[Data excerpts]
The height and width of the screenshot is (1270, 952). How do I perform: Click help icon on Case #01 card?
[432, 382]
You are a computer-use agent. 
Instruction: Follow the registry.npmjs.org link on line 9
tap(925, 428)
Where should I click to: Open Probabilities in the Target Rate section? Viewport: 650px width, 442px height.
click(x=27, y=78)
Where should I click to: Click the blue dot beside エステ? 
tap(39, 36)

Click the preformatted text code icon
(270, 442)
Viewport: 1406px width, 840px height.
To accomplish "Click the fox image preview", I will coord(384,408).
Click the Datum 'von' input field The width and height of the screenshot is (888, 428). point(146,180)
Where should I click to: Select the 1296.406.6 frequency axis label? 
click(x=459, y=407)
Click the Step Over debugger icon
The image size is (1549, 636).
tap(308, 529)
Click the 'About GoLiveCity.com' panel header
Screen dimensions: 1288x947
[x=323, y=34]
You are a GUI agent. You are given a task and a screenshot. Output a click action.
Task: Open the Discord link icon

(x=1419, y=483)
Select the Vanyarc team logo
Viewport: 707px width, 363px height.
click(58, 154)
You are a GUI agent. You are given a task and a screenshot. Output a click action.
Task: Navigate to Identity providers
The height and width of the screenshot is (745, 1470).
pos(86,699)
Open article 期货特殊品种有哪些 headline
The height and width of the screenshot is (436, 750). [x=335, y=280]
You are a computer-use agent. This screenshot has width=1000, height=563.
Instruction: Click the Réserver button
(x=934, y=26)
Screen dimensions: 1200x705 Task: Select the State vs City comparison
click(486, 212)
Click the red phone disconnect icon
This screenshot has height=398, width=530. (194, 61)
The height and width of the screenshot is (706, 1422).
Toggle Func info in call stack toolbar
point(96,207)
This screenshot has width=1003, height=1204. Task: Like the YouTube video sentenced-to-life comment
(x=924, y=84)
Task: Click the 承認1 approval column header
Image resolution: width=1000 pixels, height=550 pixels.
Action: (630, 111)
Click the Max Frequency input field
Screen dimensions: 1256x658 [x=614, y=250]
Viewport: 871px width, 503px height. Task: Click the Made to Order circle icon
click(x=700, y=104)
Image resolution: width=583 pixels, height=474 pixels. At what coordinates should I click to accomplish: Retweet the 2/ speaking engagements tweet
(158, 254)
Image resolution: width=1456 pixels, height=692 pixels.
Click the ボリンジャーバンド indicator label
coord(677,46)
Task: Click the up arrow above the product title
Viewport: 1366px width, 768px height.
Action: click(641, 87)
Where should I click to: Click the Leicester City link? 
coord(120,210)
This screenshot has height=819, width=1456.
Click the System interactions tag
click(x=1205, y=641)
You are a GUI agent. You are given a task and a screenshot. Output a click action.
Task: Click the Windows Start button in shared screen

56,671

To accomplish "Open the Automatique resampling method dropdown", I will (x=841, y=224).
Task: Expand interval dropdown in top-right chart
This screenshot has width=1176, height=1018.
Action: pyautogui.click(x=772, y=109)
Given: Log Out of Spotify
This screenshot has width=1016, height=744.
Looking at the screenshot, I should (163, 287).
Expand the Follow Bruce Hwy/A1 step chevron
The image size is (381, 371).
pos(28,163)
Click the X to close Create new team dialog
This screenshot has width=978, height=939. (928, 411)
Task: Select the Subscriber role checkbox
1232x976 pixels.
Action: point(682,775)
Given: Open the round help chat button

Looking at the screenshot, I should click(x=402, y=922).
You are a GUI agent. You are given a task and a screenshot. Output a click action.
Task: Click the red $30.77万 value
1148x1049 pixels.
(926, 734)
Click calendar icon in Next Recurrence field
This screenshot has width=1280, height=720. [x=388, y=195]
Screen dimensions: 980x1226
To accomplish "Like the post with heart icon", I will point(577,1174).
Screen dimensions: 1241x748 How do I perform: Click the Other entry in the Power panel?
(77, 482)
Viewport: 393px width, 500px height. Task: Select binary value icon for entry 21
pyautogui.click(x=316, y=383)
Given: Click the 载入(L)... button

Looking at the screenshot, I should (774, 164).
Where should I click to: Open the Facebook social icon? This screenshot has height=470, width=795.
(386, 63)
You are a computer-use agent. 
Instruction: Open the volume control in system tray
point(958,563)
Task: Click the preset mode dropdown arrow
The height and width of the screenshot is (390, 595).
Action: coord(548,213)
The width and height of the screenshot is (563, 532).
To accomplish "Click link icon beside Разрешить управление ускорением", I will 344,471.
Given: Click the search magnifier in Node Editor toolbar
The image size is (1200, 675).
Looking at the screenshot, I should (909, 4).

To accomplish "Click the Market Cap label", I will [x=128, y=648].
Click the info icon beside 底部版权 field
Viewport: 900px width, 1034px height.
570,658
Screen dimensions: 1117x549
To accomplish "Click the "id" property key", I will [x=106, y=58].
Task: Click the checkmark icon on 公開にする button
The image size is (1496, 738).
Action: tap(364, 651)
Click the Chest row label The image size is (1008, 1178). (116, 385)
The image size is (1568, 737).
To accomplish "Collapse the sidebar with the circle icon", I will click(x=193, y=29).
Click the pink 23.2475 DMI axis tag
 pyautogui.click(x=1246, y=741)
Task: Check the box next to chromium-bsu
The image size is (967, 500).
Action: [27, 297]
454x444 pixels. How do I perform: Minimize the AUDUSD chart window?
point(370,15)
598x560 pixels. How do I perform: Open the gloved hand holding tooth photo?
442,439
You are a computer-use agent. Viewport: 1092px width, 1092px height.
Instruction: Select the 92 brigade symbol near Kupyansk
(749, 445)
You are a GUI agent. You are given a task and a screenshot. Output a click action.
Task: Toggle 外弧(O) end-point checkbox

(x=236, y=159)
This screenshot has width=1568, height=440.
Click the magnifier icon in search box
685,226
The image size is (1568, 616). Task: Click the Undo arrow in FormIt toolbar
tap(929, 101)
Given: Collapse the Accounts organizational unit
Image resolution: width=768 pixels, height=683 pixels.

Directions = Answer with a single number: how many lines in the data above have the string "Expand" in them?

Task response = 2